5 jeux qui n'en sont pas
Je m'interroge souvent sur les limites de la définition du jeu vidéo en tant que support artistique. L'art suscite l'émotion ou véhicule un message. Cette définition est donc forcément subjective puisqu'elle dépend des affects de chacun.
Mes autres articles portent sur des jeux que peut-être vous ne considérez pas personnellement comme des jeux, parce qu'ils n'ont suscité en vous que de l'indifférence ou parce que leur message vous a échappé. Pareillement, vous ne serez peut-être pas d'accord avec la liste que j'établis ici.

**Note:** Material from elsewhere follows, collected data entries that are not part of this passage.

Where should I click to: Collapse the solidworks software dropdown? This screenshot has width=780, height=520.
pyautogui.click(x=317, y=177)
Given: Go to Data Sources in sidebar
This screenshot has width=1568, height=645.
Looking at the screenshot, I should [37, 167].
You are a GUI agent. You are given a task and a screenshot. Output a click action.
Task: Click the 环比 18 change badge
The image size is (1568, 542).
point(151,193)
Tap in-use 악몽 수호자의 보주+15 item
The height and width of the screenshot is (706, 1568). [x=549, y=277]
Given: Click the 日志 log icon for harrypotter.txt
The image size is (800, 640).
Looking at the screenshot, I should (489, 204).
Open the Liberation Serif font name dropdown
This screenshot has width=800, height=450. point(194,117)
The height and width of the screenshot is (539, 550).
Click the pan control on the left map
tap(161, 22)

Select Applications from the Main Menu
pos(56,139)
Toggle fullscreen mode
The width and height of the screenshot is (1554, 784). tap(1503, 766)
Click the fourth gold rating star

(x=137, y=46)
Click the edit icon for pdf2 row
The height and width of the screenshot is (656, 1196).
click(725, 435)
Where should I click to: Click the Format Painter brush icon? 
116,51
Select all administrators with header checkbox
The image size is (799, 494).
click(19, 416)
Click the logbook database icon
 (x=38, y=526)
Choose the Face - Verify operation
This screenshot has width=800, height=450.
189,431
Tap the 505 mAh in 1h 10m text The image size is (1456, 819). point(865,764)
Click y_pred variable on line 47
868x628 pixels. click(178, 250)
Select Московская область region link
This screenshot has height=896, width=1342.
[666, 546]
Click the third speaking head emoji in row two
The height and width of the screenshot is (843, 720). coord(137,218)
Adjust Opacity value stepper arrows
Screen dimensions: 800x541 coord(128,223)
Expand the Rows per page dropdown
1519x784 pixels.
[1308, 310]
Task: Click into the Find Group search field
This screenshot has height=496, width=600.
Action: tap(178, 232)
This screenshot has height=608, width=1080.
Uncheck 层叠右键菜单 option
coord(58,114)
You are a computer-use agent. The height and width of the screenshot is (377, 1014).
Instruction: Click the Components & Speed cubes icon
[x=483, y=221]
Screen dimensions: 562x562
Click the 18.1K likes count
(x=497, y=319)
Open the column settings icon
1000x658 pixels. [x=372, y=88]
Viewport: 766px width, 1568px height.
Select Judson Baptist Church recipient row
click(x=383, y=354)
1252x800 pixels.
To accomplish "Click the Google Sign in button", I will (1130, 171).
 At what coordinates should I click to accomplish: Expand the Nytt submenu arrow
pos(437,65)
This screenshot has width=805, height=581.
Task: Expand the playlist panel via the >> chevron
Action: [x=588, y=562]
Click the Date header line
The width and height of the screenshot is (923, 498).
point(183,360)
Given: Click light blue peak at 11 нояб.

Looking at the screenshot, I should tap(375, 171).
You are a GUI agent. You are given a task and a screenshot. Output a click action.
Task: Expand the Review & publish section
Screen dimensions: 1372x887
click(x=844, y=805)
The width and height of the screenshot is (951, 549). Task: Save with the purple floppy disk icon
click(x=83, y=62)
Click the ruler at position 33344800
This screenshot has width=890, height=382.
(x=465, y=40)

J'ai beaucoup hésité pour le premier de la liste mais ce dernier a beaucoup insisté pour y figurer.
There is no game : Jam Edition 2015
There is no game
Fiche d'identité
Date de parution : 25 juin 2015 (18 mars 2020 sur Steam)
Développeur : Draw Me A Pixel (KaMiZoTo)
Producteur : Draw Me A Pixel
Franchise : There is no game
Nationalité : Française 🇫🇷
Langue : Audio en anglais uniquement mais interface et sous-titres en anglais ou français
Prix : Gratuit
Taille : 99 Mo
Durée de vie : 10 minutes pour le finir, 30 minutes pour le 100%
Analyse
Le logiciel, qui a remporté la Jam Edition 2015, essaie de nous convaincre qu'il n'est pas un jeu. On pourrait le croire sur parole mais l'obstination du joueur pourrait aussi placer le logiciel face à ses contradictions ...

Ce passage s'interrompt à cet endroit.